One of the most critical components on any train is its brake system. An employee’s knowledge of the proper use and maintenance of these complex systems could mean the difference between life and death. Consequently, railroads required employees to complete training and exams on a two-year schedule. To reach the thousands of employees across the Northeast, the railroad sent the instructor and the classroom to the students.

In 1928 The Pennsylvania Railroad rebuilt a former Railway Post Office into Instruction Car No. 492445. The interior of the car includes an instructor’s office and walls lined with cutaways and working examples of each type of brake system in use on the railroad. The car’s restoration is one of the most thorough and historically documented projects at any railroad museum to date.

Fun Fact: This traveling classroom was once outfitted to simulate a fifty car freight train, helping to keep railroad employees system-wide up-to-date on air brakes, saving time, money, and ultimately lives, as the result of regular, hands-on training.

Outdoor Yard

Locomotives – Diesel

Baldwin Locomotive Works No. 1200

Built: 1951 by Baldwin Locomotive Works, Philadelphia, PA

This Baldwin S-12 Switcher was the seventh of an order of 12 locomotives originally assigned to the US Navy, ID No.65-00369, and the Marietta Transportation Depot at Marietta, PA. Later it would be assigned to the Navy Ordinance Depot in East Earl, NJ; where it came to the museum in 1991.

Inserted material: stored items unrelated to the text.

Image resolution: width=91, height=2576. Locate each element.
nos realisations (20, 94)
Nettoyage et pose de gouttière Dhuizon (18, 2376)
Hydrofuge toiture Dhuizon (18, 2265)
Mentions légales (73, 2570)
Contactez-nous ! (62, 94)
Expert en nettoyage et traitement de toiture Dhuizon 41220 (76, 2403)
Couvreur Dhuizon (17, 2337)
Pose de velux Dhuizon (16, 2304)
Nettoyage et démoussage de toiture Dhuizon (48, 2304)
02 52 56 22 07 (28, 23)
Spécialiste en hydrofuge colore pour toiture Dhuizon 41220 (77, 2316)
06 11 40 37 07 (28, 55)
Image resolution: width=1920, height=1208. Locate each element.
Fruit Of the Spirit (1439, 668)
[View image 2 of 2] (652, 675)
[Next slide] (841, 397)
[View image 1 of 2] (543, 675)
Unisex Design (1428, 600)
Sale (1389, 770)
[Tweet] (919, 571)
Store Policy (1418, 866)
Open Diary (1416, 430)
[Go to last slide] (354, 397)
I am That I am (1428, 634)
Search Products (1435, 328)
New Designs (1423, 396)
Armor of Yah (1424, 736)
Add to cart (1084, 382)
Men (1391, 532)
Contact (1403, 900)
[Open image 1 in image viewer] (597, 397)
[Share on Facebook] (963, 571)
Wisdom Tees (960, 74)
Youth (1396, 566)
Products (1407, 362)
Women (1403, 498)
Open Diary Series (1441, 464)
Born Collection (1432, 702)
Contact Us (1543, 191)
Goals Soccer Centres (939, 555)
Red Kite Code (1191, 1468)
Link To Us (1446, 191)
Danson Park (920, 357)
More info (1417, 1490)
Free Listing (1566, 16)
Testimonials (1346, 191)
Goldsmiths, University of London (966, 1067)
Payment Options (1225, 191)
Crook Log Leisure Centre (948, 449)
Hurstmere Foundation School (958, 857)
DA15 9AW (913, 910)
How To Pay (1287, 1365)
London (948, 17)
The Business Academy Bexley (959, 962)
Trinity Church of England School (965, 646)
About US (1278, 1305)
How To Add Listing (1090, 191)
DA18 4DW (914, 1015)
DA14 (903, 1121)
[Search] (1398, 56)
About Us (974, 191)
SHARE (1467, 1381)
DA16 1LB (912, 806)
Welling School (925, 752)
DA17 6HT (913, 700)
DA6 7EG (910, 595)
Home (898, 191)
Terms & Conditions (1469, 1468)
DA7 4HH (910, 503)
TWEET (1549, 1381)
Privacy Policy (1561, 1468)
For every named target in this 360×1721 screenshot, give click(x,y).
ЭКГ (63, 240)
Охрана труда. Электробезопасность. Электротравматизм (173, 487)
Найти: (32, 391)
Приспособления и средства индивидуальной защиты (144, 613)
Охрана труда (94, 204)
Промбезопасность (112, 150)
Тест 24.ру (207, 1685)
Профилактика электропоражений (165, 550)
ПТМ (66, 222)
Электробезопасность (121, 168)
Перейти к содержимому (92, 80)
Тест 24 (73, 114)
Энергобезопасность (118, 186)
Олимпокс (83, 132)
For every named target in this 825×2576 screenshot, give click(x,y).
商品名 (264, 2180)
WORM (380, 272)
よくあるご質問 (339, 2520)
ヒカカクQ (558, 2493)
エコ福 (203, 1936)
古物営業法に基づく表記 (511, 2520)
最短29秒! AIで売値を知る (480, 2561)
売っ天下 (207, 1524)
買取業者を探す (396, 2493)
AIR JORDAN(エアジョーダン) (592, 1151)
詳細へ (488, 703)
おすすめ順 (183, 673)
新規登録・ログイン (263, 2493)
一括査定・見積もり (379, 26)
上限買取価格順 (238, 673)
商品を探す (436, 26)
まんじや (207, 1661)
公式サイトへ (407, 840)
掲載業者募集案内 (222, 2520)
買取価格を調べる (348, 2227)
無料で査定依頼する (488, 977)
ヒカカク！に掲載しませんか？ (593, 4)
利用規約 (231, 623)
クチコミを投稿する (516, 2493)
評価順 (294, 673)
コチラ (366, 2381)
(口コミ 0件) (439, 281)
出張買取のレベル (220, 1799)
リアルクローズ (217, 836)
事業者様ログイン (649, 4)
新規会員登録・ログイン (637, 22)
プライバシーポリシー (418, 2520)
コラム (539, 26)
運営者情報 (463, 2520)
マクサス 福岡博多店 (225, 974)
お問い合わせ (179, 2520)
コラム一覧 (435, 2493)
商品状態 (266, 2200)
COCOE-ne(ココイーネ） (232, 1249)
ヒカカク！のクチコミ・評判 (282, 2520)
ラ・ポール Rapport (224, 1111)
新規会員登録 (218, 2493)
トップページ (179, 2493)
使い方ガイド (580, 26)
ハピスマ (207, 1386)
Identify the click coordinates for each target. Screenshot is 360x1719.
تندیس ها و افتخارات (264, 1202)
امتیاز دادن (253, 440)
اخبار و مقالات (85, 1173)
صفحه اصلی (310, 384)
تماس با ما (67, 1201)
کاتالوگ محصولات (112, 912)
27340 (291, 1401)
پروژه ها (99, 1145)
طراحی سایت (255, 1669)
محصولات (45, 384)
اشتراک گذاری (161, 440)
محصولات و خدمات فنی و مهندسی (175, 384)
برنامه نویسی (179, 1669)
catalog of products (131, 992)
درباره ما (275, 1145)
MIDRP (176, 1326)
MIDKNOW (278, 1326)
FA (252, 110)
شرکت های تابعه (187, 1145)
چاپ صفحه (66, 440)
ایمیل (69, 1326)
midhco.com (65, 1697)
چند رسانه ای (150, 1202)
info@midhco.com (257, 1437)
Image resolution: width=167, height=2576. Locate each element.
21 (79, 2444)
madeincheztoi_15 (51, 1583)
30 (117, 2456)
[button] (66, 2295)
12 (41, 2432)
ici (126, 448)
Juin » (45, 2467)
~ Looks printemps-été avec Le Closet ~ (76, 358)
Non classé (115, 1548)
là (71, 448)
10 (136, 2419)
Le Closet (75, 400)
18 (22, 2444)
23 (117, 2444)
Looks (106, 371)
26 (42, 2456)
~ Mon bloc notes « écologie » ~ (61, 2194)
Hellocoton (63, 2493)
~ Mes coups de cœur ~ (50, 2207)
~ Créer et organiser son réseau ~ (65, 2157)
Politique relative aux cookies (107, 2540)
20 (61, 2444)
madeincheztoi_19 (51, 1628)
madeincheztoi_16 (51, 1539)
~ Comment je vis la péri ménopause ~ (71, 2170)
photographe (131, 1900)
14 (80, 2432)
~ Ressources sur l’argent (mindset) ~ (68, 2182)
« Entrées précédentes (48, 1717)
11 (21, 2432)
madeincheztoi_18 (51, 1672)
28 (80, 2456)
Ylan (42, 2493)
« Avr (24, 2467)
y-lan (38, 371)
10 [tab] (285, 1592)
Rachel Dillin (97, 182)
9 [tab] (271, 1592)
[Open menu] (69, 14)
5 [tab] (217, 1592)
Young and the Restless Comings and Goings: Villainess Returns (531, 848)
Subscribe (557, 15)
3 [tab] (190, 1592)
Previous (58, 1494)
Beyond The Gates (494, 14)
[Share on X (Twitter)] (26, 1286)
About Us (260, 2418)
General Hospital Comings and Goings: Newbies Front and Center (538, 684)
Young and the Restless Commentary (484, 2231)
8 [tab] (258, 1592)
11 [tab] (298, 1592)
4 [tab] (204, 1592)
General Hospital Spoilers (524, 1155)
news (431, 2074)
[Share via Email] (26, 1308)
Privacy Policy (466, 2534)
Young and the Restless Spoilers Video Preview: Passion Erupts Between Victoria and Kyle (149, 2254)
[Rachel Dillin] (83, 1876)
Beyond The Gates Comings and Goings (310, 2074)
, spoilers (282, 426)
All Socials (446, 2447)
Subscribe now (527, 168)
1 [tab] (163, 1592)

Lehigh Valley Railroad No. 40

Built: 1951 by Budd Company, Philadelphia, PA

Retired: 1981

The RDC was first conceived during the summer of 1948, and was developed in response to a plea by the New York, Susquhanna & Western Railroad. They sought to replace their worn-out fleet of 1930-era gasoline powered passenger cars with new equipment. The Budd Company took up the challenge and ultimately succeeded in building a car that was both aesthetically pleasing and economical. Luckily the RDC had mass appeal and was sold to 25 North American Railroads and others across the world with some still in service today.

Lehigh Valley No.40 and its siblings were delivered to the Lehigh Valley Railroad in August 1951 for service on the 26.4 mile branch line between the Hazleton and Lehighton on the mainline. The last service this piece had was on SEPTA’s Fox Chase line ending in 1981. The only exception to this retirement was an experimental run on the Strasburg RR in 1988.

Fun Fact: One RDC for the New York Central was outfitted with a jet engine and attained speeds of up to 184 mph.

Maryland and Pennsylvania Railroad No. 81

Built: 1946 by EMD, La Grange, Il

Retired: 1997

Maryland & Pennsylvania for the most part was a very active short line that operated between York, PA and Baltimore, MD. MPA ended up being more progressive than most of the larger railroads with their adoption of 3 new diesels in 1946, No.81 being among them.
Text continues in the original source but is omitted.